A noite em que Madrid parou

14:31

Não, não se trata da sequela do filme "O dia em que a Terra parou", onde Keanu Reeves protagoniza o papel de um ser alienígena que aterrou no planeta azul com a missão de alertar os humanos que a forma como se regiam estava a matar o globo terrestre. Neste caso trata-se de um jogador de futebol, que aterrou em Madrid para ser glorificado por uma multidão de 80 mil adeptos "merengues", eufóricos com a apresentação do português no mítico Santiago Bernabéu.
Foi de facto um espectáculo arrepiante, em todos os sentidos. Se por um lado, ver um português mobilizar tamanha massa de adeptos no dia da sua apresentação é algo de relevante, por outro ser obrigado a pactuar com esta manifestação de luxúria e glorificação de um simples ser humano é algo de inadmissível.

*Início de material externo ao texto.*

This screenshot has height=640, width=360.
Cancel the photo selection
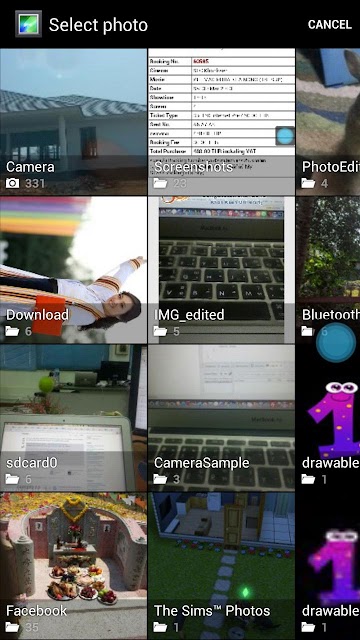point(329,24)
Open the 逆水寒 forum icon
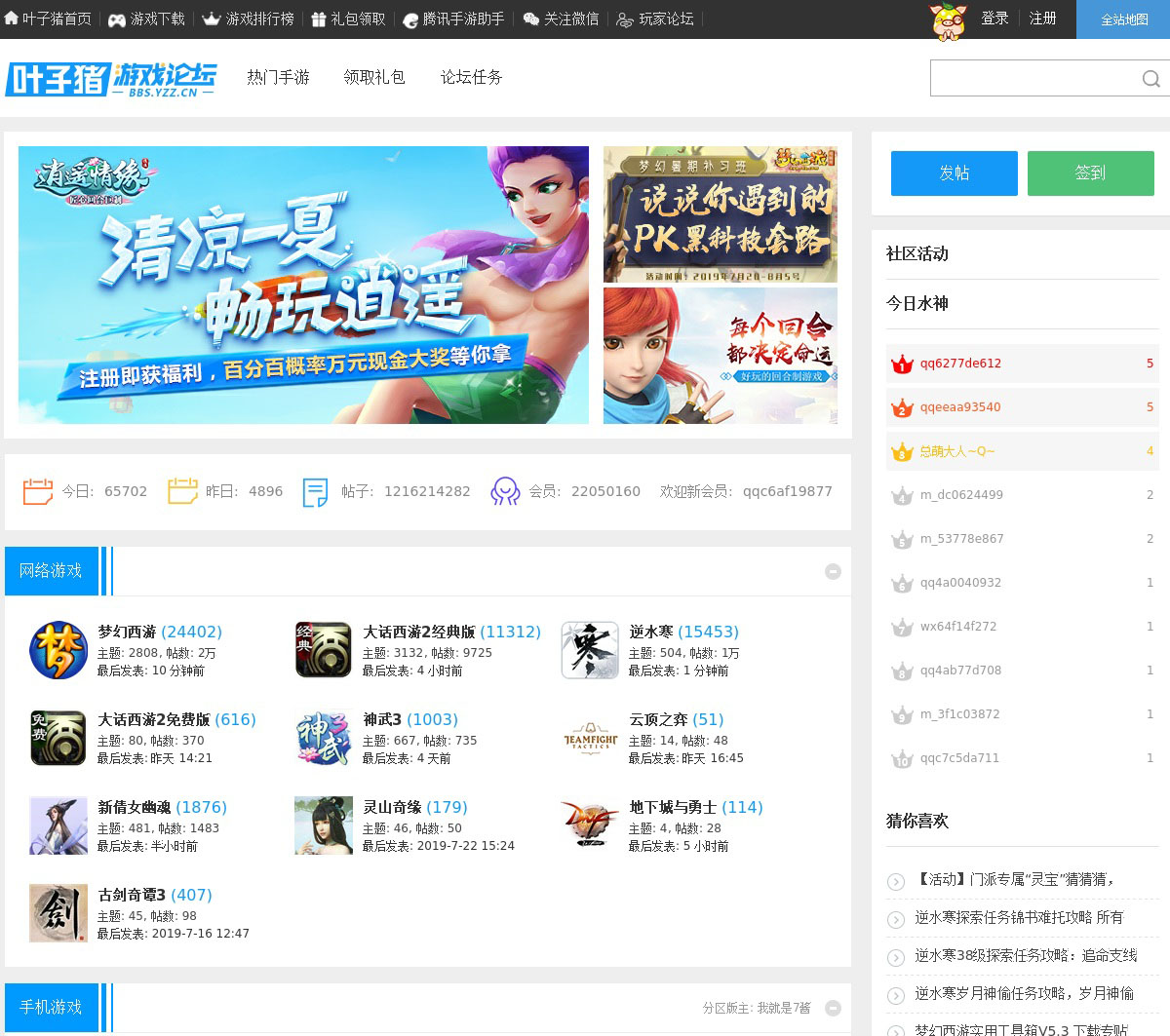The height and width of the screenshot is (1036, 1170). [x=590, y=650]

Como espectador de futebol, e parte integrante do mundo capitalista em que vivemos, não pactuo com a podridão intelectual que questiona o valor da transferência do capitão da selecção nacional. Muito menos quando uma das pessoas que se juntou ao 'movimento' dá pelo nome de Luís Figo, jogador que admirei pelo profissionalismo mas nem tanto por algumas contradições opinativas reveladas ultimamente. A verdade é que o processo negocial se desenrolou entre duas instituições privadas, que acertaram a transacção de um activo, tendo o desfecho agradado às duas partes, por motivos bastante diferentes.

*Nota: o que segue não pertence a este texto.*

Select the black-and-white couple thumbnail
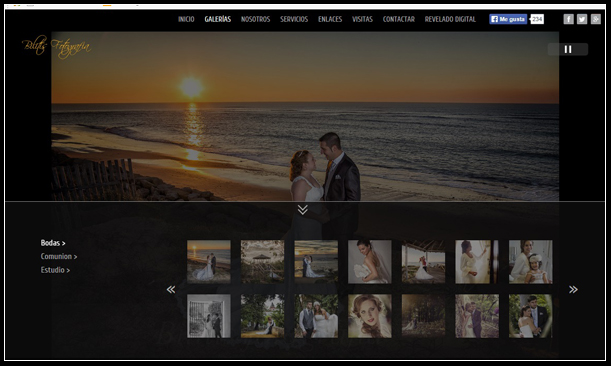The image size is (611, 366). tap(209, 316)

O que não consigo entender é o porquê de tamanho 'circo mediático' em torno de uma mera apresentação, aos sócios do Real Madrid, de um jogador que, apesar de ser português, não passa disso mesmo, um profissional de futebol. E se canais como a SIC e TVI, devido ao estatuto de privado que detêm, têm total legitimidade de transmitir, durante o tempo que assim entenderem, o espectáculo degradante que foi a apresentação de Ronaldo, já a RTP1, pelo cariz público que possui nos seus estatutos, deveria ter tido maior contenção no tempo de transmissão da cerimónia. No total, foram quase 30 minutos, em que para além dos gritos histéricos dos adeptos madrilenos e das palavras vagas de Florentino Perez, se viu um Ronaldo, visivelmente satisfeito com tamanha adoração, como se de um deus se tratasse, a falar um luso-castelhano, no mínimo, rudimentar.

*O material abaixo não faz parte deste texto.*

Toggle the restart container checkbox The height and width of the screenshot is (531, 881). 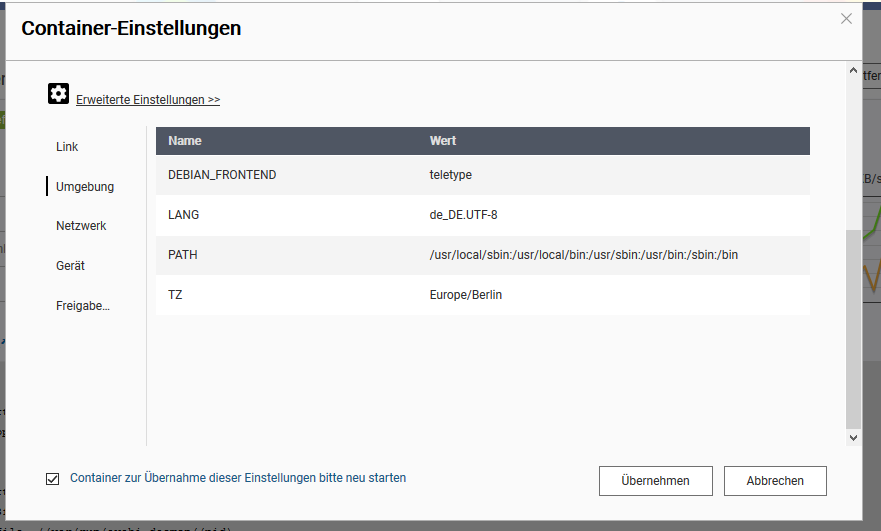pyautogui.click(x=53, y=479)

Porém, e como tenho vindo a constatar durante o dia-a-dia da vida, as pessoas têm aquilo que querem, e merecem. O problema é que, por vezes, essas pretensões chocam com as mais elementares preocupações sociais e económicas, de um mundo que caminha para a sua própria auto-destruição, tal como a película "O dia em que a Terra parou" o mostra, com um realismo preocupante. Uma globalidade onde a luxúria, a ostentação de poder e o exibicionismo público serão pilares centrais, tal como hoje ficou, mais uma vez, demonstrado.